▸ 목표: 아래 자료에서 "throughout (843, 622)" 문구가 있는 줄부터 "expectations (248, 603)" 문구가 있는 줄까지, 처음과 끝 줄을 포함해 한 글자도 바꾸지 말고 옮겨 적으세요.

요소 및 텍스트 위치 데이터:
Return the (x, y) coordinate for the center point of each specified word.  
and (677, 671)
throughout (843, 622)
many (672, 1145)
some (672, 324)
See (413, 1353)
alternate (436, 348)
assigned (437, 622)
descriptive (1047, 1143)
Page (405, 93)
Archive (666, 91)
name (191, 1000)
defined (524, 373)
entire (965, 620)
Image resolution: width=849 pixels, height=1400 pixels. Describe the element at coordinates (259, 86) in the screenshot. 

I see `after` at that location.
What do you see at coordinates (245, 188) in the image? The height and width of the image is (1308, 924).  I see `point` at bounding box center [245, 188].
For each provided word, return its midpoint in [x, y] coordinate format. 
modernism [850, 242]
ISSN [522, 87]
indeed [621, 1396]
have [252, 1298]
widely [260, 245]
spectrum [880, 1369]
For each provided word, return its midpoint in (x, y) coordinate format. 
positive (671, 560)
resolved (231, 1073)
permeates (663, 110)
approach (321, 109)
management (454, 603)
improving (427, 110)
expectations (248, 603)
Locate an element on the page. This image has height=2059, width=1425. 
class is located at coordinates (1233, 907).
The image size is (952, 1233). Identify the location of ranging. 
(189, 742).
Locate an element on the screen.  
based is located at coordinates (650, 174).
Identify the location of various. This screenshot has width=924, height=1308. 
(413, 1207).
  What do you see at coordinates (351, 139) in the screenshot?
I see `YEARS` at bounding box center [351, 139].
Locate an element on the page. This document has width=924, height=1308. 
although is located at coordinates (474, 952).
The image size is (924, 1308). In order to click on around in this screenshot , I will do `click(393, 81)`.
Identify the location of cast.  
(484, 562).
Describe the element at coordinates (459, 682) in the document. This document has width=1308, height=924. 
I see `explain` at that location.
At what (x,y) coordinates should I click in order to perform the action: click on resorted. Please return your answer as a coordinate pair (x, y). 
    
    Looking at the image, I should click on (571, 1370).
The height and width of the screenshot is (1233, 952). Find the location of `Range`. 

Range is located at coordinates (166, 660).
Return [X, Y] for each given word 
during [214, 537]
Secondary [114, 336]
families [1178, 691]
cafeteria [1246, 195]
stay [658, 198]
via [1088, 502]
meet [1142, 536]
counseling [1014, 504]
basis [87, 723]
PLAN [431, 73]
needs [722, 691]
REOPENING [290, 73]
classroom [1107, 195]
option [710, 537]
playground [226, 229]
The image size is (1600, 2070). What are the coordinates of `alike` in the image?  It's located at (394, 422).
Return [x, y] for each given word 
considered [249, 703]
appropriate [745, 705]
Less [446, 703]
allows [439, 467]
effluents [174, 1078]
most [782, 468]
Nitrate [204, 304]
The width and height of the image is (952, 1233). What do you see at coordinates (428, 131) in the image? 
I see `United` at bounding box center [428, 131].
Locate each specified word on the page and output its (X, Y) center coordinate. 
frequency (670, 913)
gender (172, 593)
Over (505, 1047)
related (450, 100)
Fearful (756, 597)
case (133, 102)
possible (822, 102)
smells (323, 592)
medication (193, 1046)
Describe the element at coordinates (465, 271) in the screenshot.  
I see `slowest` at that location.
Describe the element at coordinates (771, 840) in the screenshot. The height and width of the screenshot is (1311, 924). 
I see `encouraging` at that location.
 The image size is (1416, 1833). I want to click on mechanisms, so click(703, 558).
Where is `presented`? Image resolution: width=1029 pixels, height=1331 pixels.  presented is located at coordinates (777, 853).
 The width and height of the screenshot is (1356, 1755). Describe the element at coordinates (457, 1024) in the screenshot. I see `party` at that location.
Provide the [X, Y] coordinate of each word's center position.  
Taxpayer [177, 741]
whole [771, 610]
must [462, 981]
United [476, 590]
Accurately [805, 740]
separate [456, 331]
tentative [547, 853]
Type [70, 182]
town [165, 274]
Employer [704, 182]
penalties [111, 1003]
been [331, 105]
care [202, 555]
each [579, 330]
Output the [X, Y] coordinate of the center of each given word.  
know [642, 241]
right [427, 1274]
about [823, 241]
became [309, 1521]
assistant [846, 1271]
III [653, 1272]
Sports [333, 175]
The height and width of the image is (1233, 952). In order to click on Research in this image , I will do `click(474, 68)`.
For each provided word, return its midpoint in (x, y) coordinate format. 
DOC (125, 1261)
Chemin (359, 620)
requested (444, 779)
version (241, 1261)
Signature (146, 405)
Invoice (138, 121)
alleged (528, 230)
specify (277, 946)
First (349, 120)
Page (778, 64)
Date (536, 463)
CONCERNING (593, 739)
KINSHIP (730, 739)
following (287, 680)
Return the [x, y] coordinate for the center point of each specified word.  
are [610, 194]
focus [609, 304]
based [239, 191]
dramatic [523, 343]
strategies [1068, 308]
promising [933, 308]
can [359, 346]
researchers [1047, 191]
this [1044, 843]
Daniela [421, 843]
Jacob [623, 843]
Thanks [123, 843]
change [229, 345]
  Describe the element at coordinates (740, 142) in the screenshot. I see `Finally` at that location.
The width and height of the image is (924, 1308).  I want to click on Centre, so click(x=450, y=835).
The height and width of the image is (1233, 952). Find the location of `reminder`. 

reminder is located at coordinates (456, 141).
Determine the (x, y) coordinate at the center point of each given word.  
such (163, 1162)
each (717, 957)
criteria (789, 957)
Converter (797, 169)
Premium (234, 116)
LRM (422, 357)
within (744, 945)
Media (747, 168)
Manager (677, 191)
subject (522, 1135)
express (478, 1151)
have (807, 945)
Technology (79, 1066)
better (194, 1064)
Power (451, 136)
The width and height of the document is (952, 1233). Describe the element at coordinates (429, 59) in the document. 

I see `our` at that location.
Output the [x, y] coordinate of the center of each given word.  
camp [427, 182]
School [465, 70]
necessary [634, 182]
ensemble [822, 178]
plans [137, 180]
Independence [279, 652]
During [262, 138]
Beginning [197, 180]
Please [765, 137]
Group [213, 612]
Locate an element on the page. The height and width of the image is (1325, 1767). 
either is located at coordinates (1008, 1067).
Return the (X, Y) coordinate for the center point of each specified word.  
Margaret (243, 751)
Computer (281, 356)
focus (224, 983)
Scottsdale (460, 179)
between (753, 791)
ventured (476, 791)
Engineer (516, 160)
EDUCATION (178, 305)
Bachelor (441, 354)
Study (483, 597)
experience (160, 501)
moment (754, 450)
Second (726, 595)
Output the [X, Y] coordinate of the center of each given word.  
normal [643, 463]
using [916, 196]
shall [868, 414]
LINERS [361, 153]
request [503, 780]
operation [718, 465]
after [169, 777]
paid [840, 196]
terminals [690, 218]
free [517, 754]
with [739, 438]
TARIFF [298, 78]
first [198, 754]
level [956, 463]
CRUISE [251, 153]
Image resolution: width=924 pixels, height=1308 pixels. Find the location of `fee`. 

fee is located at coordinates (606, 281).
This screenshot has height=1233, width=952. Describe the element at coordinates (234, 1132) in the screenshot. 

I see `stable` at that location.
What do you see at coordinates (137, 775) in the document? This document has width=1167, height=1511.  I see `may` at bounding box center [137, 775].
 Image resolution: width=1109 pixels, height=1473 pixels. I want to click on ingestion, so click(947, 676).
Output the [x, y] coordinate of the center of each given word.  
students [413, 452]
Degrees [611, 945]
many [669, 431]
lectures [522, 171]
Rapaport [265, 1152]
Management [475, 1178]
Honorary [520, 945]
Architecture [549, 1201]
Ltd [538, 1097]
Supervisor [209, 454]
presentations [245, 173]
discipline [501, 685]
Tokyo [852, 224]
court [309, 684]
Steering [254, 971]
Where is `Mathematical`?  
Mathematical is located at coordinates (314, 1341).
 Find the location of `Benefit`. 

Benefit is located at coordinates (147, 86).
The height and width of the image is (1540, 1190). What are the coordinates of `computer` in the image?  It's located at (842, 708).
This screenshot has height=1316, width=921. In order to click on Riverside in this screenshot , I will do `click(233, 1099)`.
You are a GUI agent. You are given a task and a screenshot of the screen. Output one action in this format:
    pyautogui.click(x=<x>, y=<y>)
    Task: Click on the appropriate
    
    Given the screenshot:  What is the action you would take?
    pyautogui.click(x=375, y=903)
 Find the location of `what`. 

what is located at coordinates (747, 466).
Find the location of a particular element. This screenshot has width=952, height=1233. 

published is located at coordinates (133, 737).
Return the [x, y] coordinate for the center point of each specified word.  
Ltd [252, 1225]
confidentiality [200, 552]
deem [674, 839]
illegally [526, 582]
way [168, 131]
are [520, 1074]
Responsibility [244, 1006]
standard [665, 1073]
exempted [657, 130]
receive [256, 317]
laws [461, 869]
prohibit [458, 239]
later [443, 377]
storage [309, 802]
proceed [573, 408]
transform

▸ 작업 결과:
throughout (843, 622)
many (672, 1145)
some (672, 324)
See (413, 1353)
alternate (436, 348)
assigned (437, 622)
descriptive (1047, 1143)
Page (405, 93)
Archive (666, 91)
name (191, 1000)
defined (524, 373)
entire (965, 620)
Image resolution: width=849 pixels, height=1400 pixels. Describe the element at coordinates (259, 86) in the screenshot. 

I see `after` at that location.
What do you see at coordinates (245, 188) in the image? The height and width of the image is (1308, 924).  I see `point` at bounding box center [245, 188].
For each provided word, return its midpoint in [x, y] coordinate format. 
modernism [850, 242]
ISSN [522, 87]
indeed [621, 1396]
have [252, 1298]
widely [260, 245]
spectrum [880, 1369]
For each provided word, return its midpoint in (x, y) coordinate format. 
positive (671, 560)
resolved (231, 1073)
permeates (663, 110)
approach (321, 109)
management (454, 603)
improving (427, 110)
expectations (248, 603)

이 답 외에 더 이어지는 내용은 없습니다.